# Thick cotton wool fur management....... help :O)



## TraceyTracey (Mar 15, 2010)

Hi there, 

Daisy has cotton wool fur that matts very easily.

I groom her daily but can find matts sometimes large ones on a daily basis. They are usually in the areas she scratches like the back leg or under her ear and she gets them on her chest where her harness has been.

She has a sort of grown out puppy cut and is cut every 5 weeks or so to maintain the length. 

I use the Mango Tango shampoo and a Detangling baby conditioner, I also use the John Paul detangling spray to help with matts and combing after washing. I wash her weekly. I groom with a fine metal comb and Madan pin brush. 

Daisy's sister and brother have fine sleek fur that hangs down and seldom matts, they are both show dogs. 

Do you have any tips on how to manage this kind of fur, I am tearing my hair out !! :w00t:


----------



## uniquelovdolce (Mar 10, 2010)

dolces fur changed and he matts very easy , i have to say i used pantene on sat and he has not matted !!! i also brush twice a day now instead of once.


----------



## k/c mom (Oct 9, 2004)

Oh, I would keep it very short. If the hair on her head is nice you can leave that longer if you like it that way.


----------



## Ladysmom (Oct 19, 2004)

k/c mom said:


> Oh, I would keep it very short. If the hair on her head is nice you can leave that longer if you like it that way.

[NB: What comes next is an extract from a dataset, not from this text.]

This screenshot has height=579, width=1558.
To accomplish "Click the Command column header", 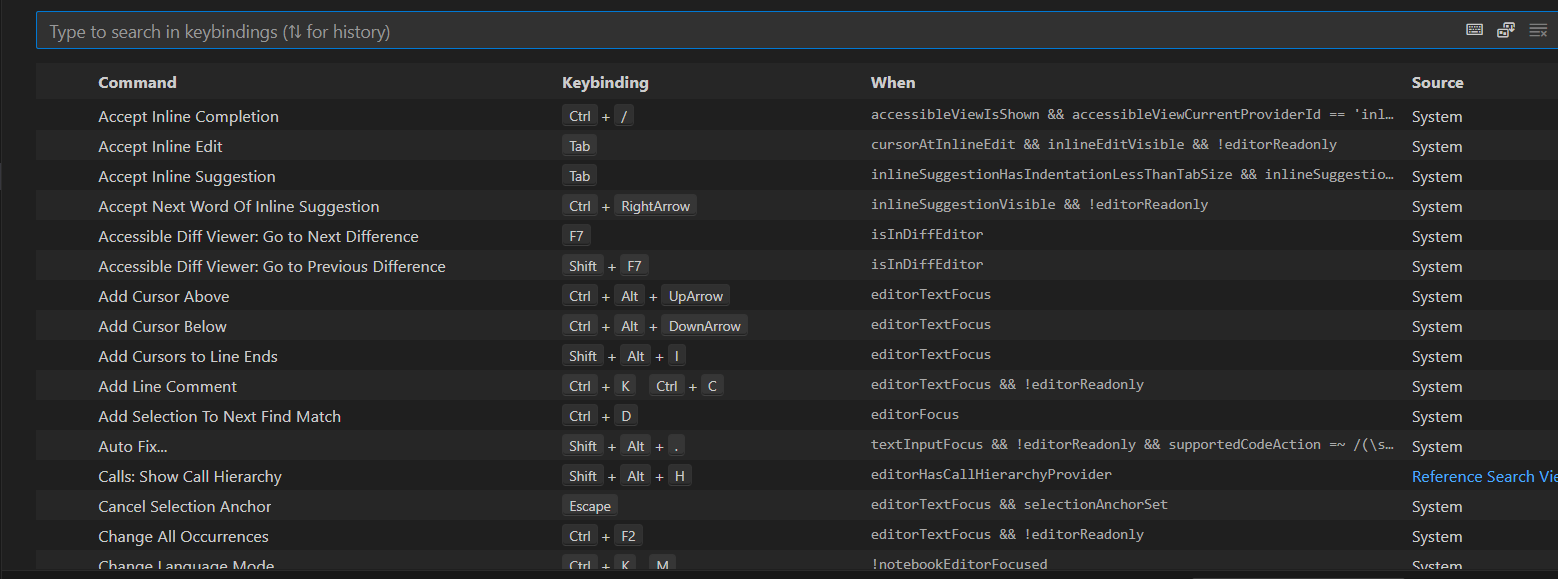I will click(137, 83).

I agree. If Daisy has a cottony coat, no product will make it silky and straight. A cute puppy cut will save you a lot of frustration.


----------



## almitra (Apr 24, 2009)

I deal with one fluff's cottony coat, but little matting problems. Still doesn't keep me from trying to find a product to help it lay down rather than puff out...LOL! So far, only a flat iron works for me...and that damages hair over longterm use (plus, it's time consuming), so I opt out of that one. Oh well.  But I do keep her in full coat (again, only cuz tangles are a non-issue).


----------



## michellerobison (Dec 17, 2009)

Emily is a cotton ball of fur, I keep her in full coat and it's a lot of work on wash day.I use an olive oil shampoo and conditioner and spray a light olive oil leave in. I let her dry naturally until she's just slightly damp and then dry her w/ a hair dryer on medium setting. I comb her fur,not brush since it gets down to the skin. Her fur does look a little silky afterwards and even has some "swish" to it,her fur dries out really fast and needs conditioning. but in a couple weks she looks like a poufy cotton ball again.
She matts some ,armpits and back on the legs but mostly when her fur is dry and needs washed.
I takes a lot of work initially,then it's just a comb out every couple days. when I used to brush,I'd have to do it every day,sometimes twice per day. Also ,it sounds like a lot of olive oil conditioning but the shampoo has a bit of olive oil,same w/ the conditioner and the olive oil spray is very light too.
I use hair care products from the African American hair care section. I use it and it helps my dry hair,my hair is dry and brittle, hair so I figured try it on my fluffs,their fur is more like hair. Organic brand,has an olive green label,you can get it almost everywhere,Wal-Mart,Rite Aid,Walgreens, Meijers, and so on. The olive oil spray lasts a long time too since it goes on light.


----------



## Madison's Mom (Dec 26, 2007)

michellerobison said:


> Organic brand,has an olive green label,you can get it almost everywhere,Wal-Mart,Rite Aid,Walgreens, Meijers, and so on. The olive oil spray lasts a long time too since it goes on light.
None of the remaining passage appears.